ChatGPT guide - uchicago-bfi-gnlab/lab_manual GitHub Wiki

Works well

Debugging

Debugging code
- Simply copy and paste the code into the textbox and write after it: "debug this"
- gpt works better with more context so if you copy paste the theory section of the manuscript before asking coding questions, it’ll often be more accurate. You can copy paste the latex of the theory section; you don’t have to try to copy paste from pdf.
- ChatGPT will sometimes run simple Python scripts to help debug. Be wary of this output, as it isn't always useful when debugging complex code
Verifying code logic
- it does better the verification task just by doing the copy paste of the latex code and giving it the original prompt you would have otherwise (and then turn on a reasoning model). And to do even better, I find adding to the prompt instructions such as “refer to the math in the paper in your answer” quite useful.
- For scripts calling lots of libraries: the context window for most models we can access is very large, so feel free to liberally copy-paste large scripts (e.g. scripts with tons of functions/classes). This will greatly improve ChatGPT's understanding of the code's logic, but if the issue is too complex performance can be mixed (see below).
Interpreting errors, specifically for coding inside restricted data environments
- Since we can't copy out large chunks of code into GPT if working in restricted data environments, we can hand-type error messages. This has been helpful for pyspark errors in builds. Here is one example.
For all of the above, the "mini" reasoning models work particularly well. As of writing this, the best model i terms of speed-performance tradeoff is likely o4-mini-high

`ggplot`

Drafting plots
- Do this by a) describing the data b) describing the plot. It is important here to take the extra time to be precise, such as asking questions as if you were asking another human being on e.g. StackOverflow
Explaining how to add features you are unfamiliar with
- For example, you can ask "how do I place and arrow inside of a ggplot bar plot?"
- Alternatively, you can paste code in and write "add an arrow to this plot"

Issues with Git

Explaining and understanding GitHub messaging
- Prompt: "how do I do xxx in git?" or "what does xxx mean in git?" or "how do I fix xxx error in git?"
  - Example here for error

LaTeX tables

Translating tables on paper to a passable LaTeX table
- Performs poorly at the final polishing step

Brainstorming

Proposing explanations for economic phenomena
- GPT performs better than expected:example here

Answering basic questions

Programming questions
- How to translate log changes into percent changes (here)
Optimizing code for speed (fine)
- Pasting in code and prompting GPT to "make this run faster"
- Strong at data.table optimization, which will increase speed a lot for slow code
Functional questions
- Example here about understanding dentistry: this was a much more useful/organized response than Google gave
Economics questions
- This is relevant for a referee report or understanding something we are doing. For example, here is a prompt about understanding the difference between a notch and a kink in bunching estimators. Be careful here because it might hallucinate, but in this case it does a very nice job.
For all other and more complicated questions, you will have more success searching on Google and looking for StackOverflow results.

Cross Referencing Studies

see here

Works poorly

Explaining econometrics

GPT can explain a basic difference-in-difference model, but will struggle with anything more complex, often making mistakes.

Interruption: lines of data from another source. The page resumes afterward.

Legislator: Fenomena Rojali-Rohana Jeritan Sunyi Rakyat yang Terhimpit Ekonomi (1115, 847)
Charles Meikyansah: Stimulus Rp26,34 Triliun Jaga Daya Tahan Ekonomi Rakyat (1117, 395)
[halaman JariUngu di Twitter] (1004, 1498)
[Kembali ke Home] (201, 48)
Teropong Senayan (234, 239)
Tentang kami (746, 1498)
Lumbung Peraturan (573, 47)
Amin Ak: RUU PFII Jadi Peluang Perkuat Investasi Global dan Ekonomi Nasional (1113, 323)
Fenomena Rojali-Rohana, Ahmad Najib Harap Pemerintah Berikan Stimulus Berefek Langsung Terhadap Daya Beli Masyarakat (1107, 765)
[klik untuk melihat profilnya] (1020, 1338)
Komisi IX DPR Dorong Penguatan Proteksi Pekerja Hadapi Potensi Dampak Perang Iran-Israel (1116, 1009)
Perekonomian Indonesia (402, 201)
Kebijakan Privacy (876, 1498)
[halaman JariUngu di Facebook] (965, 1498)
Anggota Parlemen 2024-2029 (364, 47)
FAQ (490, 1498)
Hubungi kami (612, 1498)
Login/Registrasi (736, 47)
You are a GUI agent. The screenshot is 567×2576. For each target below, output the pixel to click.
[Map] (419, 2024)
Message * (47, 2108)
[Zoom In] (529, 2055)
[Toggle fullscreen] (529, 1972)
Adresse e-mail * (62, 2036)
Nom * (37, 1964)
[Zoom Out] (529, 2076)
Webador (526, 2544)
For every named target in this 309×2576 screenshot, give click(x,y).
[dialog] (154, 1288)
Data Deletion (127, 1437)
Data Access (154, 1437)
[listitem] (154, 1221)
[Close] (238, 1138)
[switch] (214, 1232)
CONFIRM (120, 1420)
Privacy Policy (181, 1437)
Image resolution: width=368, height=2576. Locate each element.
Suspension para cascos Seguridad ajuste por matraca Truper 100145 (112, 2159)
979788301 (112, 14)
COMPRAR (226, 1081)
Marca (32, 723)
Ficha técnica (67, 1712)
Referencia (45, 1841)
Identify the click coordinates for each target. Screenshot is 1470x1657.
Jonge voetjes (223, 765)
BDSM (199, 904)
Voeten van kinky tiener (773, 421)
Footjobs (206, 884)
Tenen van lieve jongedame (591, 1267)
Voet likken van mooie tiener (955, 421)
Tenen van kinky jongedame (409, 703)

Coding in SQL Athena, Pyspark

GPT returns code that does not run
- PN addendum: I have found that it is quite helpful in explaining and remediating errors from Pyspark code though.

Understanding data structure

GPT cannot compute something with lags and first differences in a simple way

Debugging inside Chase VDI

The environment is proprietary so GPT is unable to answer basic questions about where things are and how things work

Translating from one coding language to another

Often GPT will say the file is too long or that it needs more information because the code types do not easily map

Answering involved coding questions

GPT struggles to answer longer questions involving larger segments of code, and it's very hit-or-miss whether it produces correct output.
If it produces a long block of code on its own, you must check every single line. It has a high error rate on long blocks of code.

Data documentation

Can't answer questions about IPUMS or other public data sources

Plot digitization

ChatGPT is not able to look at an image of a plot and give you the numbers that correspond to the data points.